**TO DO**
Below are lines of data; restate word for word those running from the line containing "This screenshot has height=932, width=1643." to the line containing "Given: Select the 1 tuần chart range", inclusive, and no others.

━━━━━━━━━━

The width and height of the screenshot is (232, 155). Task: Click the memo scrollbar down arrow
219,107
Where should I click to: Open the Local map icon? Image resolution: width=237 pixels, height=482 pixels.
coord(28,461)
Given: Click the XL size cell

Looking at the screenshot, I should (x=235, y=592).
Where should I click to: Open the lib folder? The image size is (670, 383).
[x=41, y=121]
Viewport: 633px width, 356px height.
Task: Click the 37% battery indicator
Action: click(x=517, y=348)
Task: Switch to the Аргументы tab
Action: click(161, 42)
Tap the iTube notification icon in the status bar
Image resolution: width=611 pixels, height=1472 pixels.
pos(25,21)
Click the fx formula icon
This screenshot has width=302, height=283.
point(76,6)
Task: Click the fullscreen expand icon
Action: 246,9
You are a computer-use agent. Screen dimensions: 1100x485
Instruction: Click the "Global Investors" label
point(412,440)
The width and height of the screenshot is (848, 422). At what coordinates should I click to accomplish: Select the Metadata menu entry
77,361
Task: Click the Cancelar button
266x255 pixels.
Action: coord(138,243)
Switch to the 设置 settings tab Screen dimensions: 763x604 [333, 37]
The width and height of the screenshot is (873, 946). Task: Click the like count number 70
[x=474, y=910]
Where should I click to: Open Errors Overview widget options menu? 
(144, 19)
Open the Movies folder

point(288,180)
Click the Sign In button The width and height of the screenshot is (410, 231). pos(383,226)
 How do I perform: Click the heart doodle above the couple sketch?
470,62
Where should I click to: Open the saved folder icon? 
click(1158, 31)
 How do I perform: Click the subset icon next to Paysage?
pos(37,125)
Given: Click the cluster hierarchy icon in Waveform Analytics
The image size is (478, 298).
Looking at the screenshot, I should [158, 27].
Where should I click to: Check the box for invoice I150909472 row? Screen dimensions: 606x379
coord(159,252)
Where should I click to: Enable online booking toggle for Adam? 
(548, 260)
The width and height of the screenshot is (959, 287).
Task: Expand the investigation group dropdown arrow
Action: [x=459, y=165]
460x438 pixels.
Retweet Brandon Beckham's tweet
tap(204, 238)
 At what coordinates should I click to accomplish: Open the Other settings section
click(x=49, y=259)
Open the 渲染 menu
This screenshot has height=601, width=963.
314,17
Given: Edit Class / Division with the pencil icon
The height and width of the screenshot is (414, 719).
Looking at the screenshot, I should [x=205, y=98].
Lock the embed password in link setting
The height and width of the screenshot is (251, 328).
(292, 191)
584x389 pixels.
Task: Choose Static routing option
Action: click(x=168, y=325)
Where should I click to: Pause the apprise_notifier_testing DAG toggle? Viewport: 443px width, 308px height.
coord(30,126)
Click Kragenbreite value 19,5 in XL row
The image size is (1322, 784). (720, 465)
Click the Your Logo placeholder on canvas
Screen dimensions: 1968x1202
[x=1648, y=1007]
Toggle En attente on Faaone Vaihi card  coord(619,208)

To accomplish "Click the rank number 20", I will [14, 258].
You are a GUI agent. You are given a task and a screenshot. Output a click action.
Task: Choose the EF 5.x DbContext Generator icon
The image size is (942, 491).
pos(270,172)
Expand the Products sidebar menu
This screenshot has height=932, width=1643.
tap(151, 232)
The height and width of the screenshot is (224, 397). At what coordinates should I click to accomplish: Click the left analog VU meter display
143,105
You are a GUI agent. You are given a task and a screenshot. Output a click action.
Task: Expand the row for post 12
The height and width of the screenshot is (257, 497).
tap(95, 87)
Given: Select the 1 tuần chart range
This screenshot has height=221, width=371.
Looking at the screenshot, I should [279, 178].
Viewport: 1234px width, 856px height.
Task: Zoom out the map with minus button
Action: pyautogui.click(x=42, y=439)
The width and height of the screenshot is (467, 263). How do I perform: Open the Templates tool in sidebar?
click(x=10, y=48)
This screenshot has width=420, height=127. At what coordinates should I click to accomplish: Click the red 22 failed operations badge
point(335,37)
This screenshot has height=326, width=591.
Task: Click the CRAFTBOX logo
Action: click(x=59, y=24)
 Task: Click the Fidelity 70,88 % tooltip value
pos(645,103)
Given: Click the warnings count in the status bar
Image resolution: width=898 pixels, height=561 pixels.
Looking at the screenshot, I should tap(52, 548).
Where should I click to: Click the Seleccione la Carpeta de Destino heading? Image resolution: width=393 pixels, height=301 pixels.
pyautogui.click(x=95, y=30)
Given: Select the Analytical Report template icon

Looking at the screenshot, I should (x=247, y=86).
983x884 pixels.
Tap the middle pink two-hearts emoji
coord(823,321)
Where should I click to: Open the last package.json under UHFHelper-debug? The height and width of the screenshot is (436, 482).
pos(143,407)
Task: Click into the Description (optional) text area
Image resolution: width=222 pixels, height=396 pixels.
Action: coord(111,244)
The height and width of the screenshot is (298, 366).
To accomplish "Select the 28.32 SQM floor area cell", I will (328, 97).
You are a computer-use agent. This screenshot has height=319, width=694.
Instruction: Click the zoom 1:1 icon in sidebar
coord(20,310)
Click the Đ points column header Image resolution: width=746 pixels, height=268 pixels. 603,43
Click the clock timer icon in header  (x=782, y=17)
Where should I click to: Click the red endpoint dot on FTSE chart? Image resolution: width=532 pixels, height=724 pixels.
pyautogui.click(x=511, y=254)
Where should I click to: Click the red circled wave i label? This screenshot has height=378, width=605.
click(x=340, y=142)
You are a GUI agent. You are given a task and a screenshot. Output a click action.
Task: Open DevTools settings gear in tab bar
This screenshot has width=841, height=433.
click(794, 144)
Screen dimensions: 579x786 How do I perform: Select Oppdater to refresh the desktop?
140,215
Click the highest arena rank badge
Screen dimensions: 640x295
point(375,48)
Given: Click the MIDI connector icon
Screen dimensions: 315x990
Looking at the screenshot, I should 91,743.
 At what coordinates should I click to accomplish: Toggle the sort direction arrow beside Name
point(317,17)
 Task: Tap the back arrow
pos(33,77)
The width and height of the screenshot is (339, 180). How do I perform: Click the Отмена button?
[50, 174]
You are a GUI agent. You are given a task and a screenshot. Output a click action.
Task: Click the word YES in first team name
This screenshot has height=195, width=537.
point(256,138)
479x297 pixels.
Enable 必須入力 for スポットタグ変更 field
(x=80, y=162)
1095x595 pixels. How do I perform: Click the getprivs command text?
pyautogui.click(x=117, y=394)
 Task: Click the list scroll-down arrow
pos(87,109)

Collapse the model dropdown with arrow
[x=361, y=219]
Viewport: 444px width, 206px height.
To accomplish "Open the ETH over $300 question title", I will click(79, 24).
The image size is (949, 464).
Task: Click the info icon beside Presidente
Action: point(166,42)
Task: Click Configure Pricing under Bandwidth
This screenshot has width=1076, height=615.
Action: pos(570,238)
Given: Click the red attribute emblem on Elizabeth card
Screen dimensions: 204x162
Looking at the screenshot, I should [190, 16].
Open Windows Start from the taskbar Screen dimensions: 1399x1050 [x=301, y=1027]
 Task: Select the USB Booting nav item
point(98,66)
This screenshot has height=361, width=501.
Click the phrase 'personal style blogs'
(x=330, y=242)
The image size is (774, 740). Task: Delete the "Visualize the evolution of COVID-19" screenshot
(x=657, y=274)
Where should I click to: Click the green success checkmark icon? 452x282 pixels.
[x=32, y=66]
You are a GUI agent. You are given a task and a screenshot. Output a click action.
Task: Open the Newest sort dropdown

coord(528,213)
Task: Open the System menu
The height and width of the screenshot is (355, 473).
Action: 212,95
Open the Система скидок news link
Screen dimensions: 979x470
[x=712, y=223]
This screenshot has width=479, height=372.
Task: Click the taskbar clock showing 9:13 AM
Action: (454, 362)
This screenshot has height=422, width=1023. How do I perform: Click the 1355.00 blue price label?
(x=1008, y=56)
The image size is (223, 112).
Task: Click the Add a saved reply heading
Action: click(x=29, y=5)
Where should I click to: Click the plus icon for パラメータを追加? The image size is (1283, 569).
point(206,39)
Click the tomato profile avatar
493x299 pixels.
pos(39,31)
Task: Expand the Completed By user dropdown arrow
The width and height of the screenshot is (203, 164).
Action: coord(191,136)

━━━━━━━━━━

**RESULT OF THIS EXERCISE**
This screenshot has height=932, width=1643.
tap(151, 232)
The height and width of the screenshot is (224, 397). At what coordinates should I click to accomplish: Click the left analog VU meter display
143,105
You are a GUI agent. You are given a task and a screenshot. Output a click action.
Task: Expand the row for post 12
The height and width of the screenshot is (257, 497).
tap(95, 87)
Given: Select the 1 tuần chart range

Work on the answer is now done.